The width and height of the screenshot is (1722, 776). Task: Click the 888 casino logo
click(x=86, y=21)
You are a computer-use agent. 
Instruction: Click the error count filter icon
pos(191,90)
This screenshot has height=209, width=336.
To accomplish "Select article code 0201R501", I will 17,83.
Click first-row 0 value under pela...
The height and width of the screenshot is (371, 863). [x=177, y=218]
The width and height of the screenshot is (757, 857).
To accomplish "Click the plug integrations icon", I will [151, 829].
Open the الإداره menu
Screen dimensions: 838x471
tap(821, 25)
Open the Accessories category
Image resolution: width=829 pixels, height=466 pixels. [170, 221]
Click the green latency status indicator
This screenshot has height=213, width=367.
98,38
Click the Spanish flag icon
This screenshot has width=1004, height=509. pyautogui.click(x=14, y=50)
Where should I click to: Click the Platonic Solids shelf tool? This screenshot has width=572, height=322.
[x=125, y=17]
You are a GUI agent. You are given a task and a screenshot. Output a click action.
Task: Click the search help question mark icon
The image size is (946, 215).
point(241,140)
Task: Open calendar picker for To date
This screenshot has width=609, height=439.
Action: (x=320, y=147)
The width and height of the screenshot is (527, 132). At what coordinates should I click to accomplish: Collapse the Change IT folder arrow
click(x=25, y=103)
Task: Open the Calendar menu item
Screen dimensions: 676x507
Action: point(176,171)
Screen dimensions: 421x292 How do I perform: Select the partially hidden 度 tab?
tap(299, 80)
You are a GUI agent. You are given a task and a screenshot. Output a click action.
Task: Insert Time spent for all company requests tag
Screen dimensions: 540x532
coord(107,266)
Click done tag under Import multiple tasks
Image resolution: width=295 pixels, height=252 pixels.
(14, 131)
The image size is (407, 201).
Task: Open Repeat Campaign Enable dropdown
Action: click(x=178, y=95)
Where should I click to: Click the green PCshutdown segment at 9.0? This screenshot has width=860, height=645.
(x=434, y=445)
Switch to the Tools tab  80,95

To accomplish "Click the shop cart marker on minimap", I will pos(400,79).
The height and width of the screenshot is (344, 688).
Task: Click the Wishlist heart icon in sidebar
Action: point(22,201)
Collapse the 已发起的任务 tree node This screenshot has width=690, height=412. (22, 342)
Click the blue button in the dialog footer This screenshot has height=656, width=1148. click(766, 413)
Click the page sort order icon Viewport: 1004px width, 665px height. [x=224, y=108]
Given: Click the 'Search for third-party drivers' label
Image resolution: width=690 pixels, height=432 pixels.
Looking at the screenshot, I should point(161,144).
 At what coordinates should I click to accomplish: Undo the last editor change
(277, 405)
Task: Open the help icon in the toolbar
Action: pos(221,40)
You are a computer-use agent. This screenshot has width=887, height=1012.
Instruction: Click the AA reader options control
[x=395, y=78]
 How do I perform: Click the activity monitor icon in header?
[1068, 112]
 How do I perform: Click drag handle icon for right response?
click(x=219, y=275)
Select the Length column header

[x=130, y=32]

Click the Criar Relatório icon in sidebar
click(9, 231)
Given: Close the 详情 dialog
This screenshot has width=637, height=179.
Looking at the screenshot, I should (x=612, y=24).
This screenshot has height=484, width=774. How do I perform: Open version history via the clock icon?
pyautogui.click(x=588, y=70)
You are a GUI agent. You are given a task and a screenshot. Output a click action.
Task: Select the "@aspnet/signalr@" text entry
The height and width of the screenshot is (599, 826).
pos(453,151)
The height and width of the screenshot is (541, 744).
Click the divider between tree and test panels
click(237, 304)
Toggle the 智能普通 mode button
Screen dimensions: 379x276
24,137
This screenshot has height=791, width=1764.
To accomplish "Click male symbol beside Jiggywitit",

> **Task to carry out**: Retype the listing from above, matching it exactly.

> **Expected answer**:
The width and height of the screenshot is (1722, 776). Task: Click the 888 casino logo
click(x=86, y=21)
You are a computer-use agent. 
Instruction: Click the error count filter icon
pos(191,90)
This screenshot has height=209, width=336.
To accomplish "Select article code 0201R501", I will 17,83.
Click first-row 0 value under pela...
The height and width of the screenshot is (371, 863). [x=177, y=218]
The width and height of the screenshot is (757, 857).
To accomplish "Click the plug integrations icon", I will [151, 829].
Open the الإداره menu
Screen dimensions: 838x471
tap(821, 25)
Open the Accessories category
Image resolution: width=829 pixels, height=466 pixels. [170, 221]
Click the green latency status indicator
This screenshot has height=213, width=367.
98,38
Click the Spanish flag icon
This screenshot has width=1004, height=509. pyautogui.click(x=14, y=50)
Where should I click to: Click the Platonic Solids shelf tool? This screenshot has width=572, height=322.
[x=125, y=17]
You are a GUI agent. You are given a task and a screenshot. Output a click action.
Task: Click the search help question mark icon
The image size is (946, 215).
point(241,140)
Task: Open calendar picker for To date
This screenshot has width=609, height=439.
Action: (x=320, y=147)
The width and height of the screenshot is (527, 132). At what coordinates should I click to accomplish: Collapse the Change IT folder arrow
click(x=25, y=103)
Task: Open the Calendar menu item
Screen dimensions: 676x507
Action: point(176,171)
Screen dimensions: 421x292 How do I perform: Select the partially hidden 度 tab?
tap(299, 80)
You are a GUI agent. You are given a task and a screenshot. Output a click action.
Task: Insert Time spent for all company requests tag
Screen dimensions: 540x532
coord(107,266)
Click done tag under Import multiple tasks
Image resolution: width=295 pixels, height=252 pixels.
(14, 131)
The image size is (407, 201).
Task: Open Repeat Campaign Enable dropdown
Action: click(x=178, y=95)
Where should I click to: Click the green PCshutdown segment at 9.0? This screenshot has width=860, height=645.
(x=434, y=445)
Switch to the Tools tab  80,95

To accomplish "Click the shop cart marker on minimap", I will pos(400,79).
The height and width of the screenshot is (344, 688).
Task: Click the Wishlist heart icon in sidebar
Action: point(22,201)
Collapse the 已发起的任务 tree node This screenshot has width=690, height=412. (22, 342)
Click the blue button in the dialog footer This screenshot has height=656, width=1148. click(766, 413)
Click the page sort order icon Viewport: 1004px width, 665px height. [x=224, y=108]
Given: Click the 'Search for third-party drivers' label
Image resolution: width=690 pixels, height=432 pixels.
Looking at the screenshot, I should point(161,144).
 At what coordinates should I click to accomplish: Undo the last editor change
(277, 405)
Task: Open the help icon in the toolbar
Action: pos(221,40)
You are a computer-use agent. This screenshot has width=887, height=1012.
Instruction: Click the AA reader options control
[x=395, y=78]
 How do I perform: Click the activity monitor icon in header?
[1068, 112]
 How do I perform: Click drag handle icon for right response?
click(x=219, y=275)
Select the Length column header

[x=130, y=32]

Click the Criar Relatório icon in sidebar
click(9, 231)
Given: Close the 详情 dialog
This screenshot has width=637, height=179.
Looking at the screenshot, I should (x=612, y=24).
This screenshot has height=484, width=774. How do I perform: Open version history via the clock icon?
pyautogui.click(x=588, y=70)
You are a GUI agent. You are given a task and a screenshot. Output a click action.
Task: Select the "@aspnet/signalr@" text entry
The height and width of the screenshot is (599, 826).
pos(453,151)
The height and width of the screenshot is (541, 744).
Click the divider between tree and test panels
click(237, 304)
Toggle the 智能普通 mode button
Screen dimensions: 379x276
24,137
This screenshot has height=791, width=1764.
To accomplish "Click male symbol beside Jiggywitit",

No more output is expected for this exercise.